The missionary is perplexed. If he does what they are asking, will it look like he approves of their hideous act? On the other hand, not doing it may cause people to blame him for any future "curse" that comes upon the Yans.

The missionary asks about the traditional way of returning a dead enemy. He is told that the victors normally locate a woman in their village who has come from the enemy's village and has married into the other clan. The warriors will take her and the body to a previously arranged place. Because the woman is still free to mix with her own clan, she is left with the body while the others draw back. Her own clan then comes to retrieve the dead body.

The explanation doesn't make things any easier for the missionary. He wonders if the Emsas will feel gratitude toward him if he returns the body. Or will they simply view him as an accomplice of the Yans? Even worse, will they think the missionary is disturbing traditional customs and practices? Will he be seen as a peacemaker or simply as a Yan patsy?

Muttered threats against the missionary from the crowd pierce him like a cold wind rushing through a hole in the pit of his stomach.

11:00 P.M. The villagers tire of waiting. They dump the lifeless body on the ground and begin leaving. The few who linger mingle nervously, awaiting the missionary's answer. He has a question of his own: What is God's word to the Yans tonight? Whatever is done should reinforce and point to that, but what is that word?

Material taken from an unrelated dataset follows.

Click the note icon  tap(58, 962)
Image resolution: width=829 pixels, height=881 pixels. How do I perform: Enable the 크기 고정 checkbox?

How can he, as a Christian missionary, be an effective agent of change in this situation?

This missionary case study appeared in its original form in Case Studies in Missions, Baker Book House, © 1987. It may be reproduced only upon payment of a 35¢ royalty per copy to Baker Book House, P.O. Box 6787, Grand Rapids, MI 49516 USA

  1. Read the case.
  2. Determine the cast and chronology.
  3. Clarify from whose perspective the case has been written.
  4. Identify the basic issues.
  5. List the possible alternatives. What will be the likely results of each alternative?
  6. What additional information would be helpful?
  7. Reflect and meditate on what you have discovered. Spend time letting the facts of the case and the possibilities suggested ferment in your mind.
  8. What would be the most appropriate course of action?

Some questions to ponder

  1. What does the missionary do now?
  2. Why did the villagers change the system and take the body to the missionary?
  3. Why did the missionary rather than the pastor become the focus?
  4. Should the missionary have done something different earlier in the evening?
  5. Was it wise for the pastor and missionary to leave the tribal meeting after making a plea for the man's life?
  6. Is there any plan of action the missionary can implement that will empower Christians in the two tribes to end the warfare?

    -- Howard Culbertson,

More Background

Tribal warfare in Papua New Guinea has been a longstanding aspect of the country's social landscape, deeply rooted in cultural traditions and historical rivalries. Often driven by disputes over land, resources, or perceived slights, these conflicts can escalate into violent clashes between neighboring tribes. Traditional weapons like bows and arrows, spears, and axes are still commonly used, though firearms have increasingly found their way into these conflicts. Despite efforts by the government and international organizations to promote peace and reconciliation, tribal warfare persists in some remote areas, presenting significant challenges to development and stability in Papua New Guinea.